§ **Kutipan Sumber**:
►

Parapuan.co - Stereotip umum lebih mengasosiasikan kemampuan intelektual tingkat tinggi (kecemerlangan, kejeniusan, dll.) dengan laki-laki dibandingkan perempuan.
Stereotip-stereotip ini menghambat perempuan untuk mengejar banyak karier bergengsi. Artinya, perempuan kurang terwakili dalam bidang-bidang yang anggotanya menghargai kecerdasan (seperti fisika dan filsafat).
Mengutip dari Science.org, hal ini menunjukkan bahwa stereotip ini didukung dan memengaruhi minat anak-anak berusia 6 tahun. Secara khusus, anak perempuan berusia 6 tahun cenderung tidak percaya bahwa anggota gender mereka “benar-benar pintar” dibandingkan anak laki-laki.
Juga pada usia 6 tahun, anak perempuan mulai menghindari aktivitas yang dikatakan ditujukan untuk anak-anak yang “sangat, sangat pintar”.
Temuan-temuan ini menunjukkan bahwa gagasan gender tentang kecerdasan diperoleh sejak dini dan berdampak langsung pada minat anak-anak.
Ada banyak alasan untuk membangun 'literasi ilmu pengetahuan' anak.

◄

§ **Data Sumber**:
►

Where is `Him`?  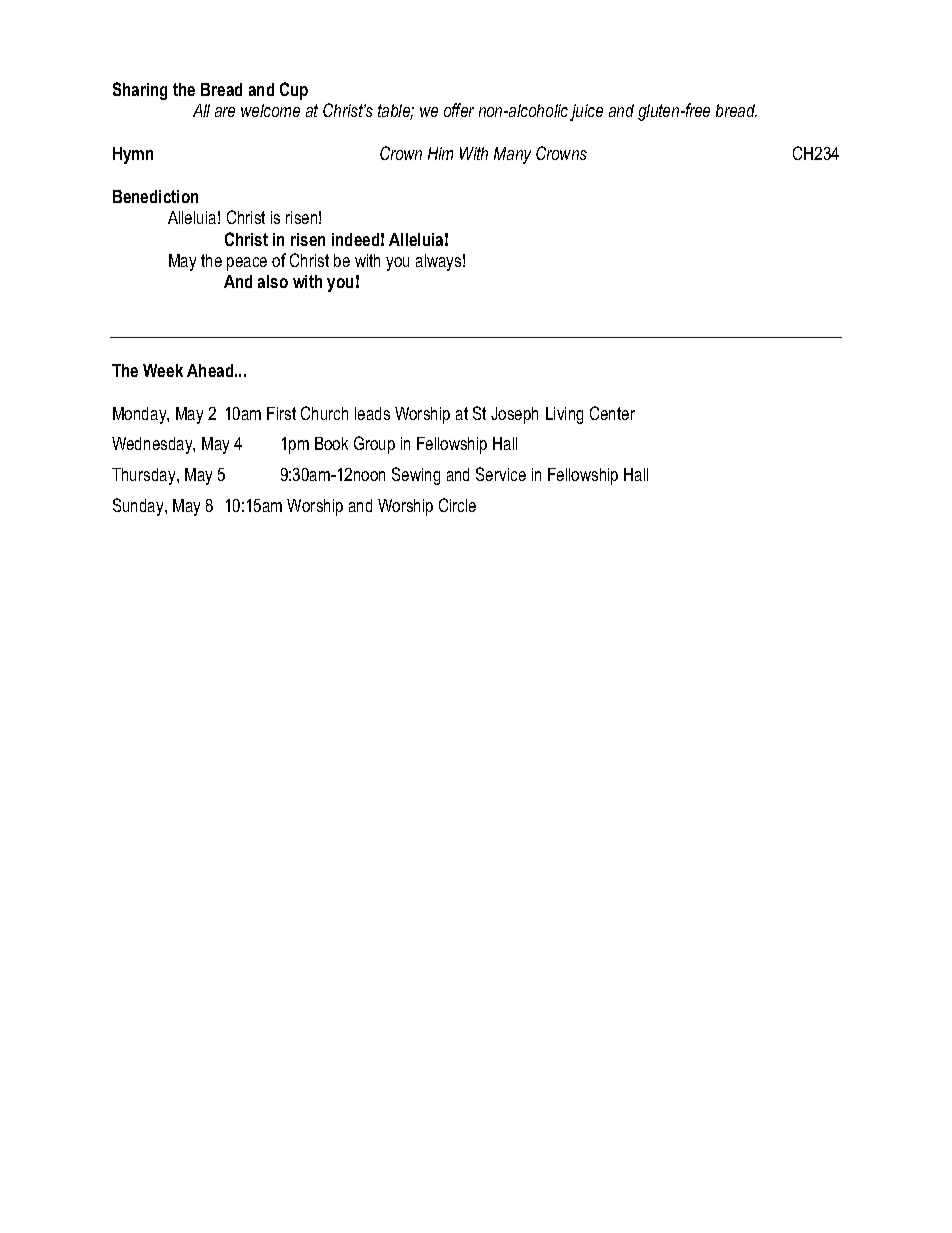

◄

§ **Soal A**:
Jawab pertanyaan berikut berdasarkan artikel tentang stereotip kecerdasan di atas, dengan tanda yang sama untuk setiap jawaban.
(i) Bidang apa saja yang disebut sebagai contoh bidang yang anggotanya menghargai kecerdasan?
(ii) Situs apa yang dikutip dalam artikel itu?
(iii) Pada usia berapa anak perempuan mulai menghindari aktivitas yang dikatakan ditujukan untuk anak-anak yang “sangat, sangat pintar”?
§ **Soal B**: Tolong tulis ulang paragraf yang diawali "Mengutip dari Science.org" dalam artikel tentang stereotip kecerdasan di atas secara lebih singkat, tanpa menghilangkan fakta utamanya.

§ **Contoh Jawaban A**:
(i) Fisika dan filsafat.
(ii) Science.org.
(iii) Pada usia 6 tahun.

§ **Contoh Jawaban B**: Menurut Science.org, stereotip ini didukung dan sudah memengaruhi minat anak berusia 6 tahun. Pada usia itu, anak perempuan lebih cenderung tidak percaya bahwa sesama gendernya “benar-benar pintar” dibandingkan anak laki-laki.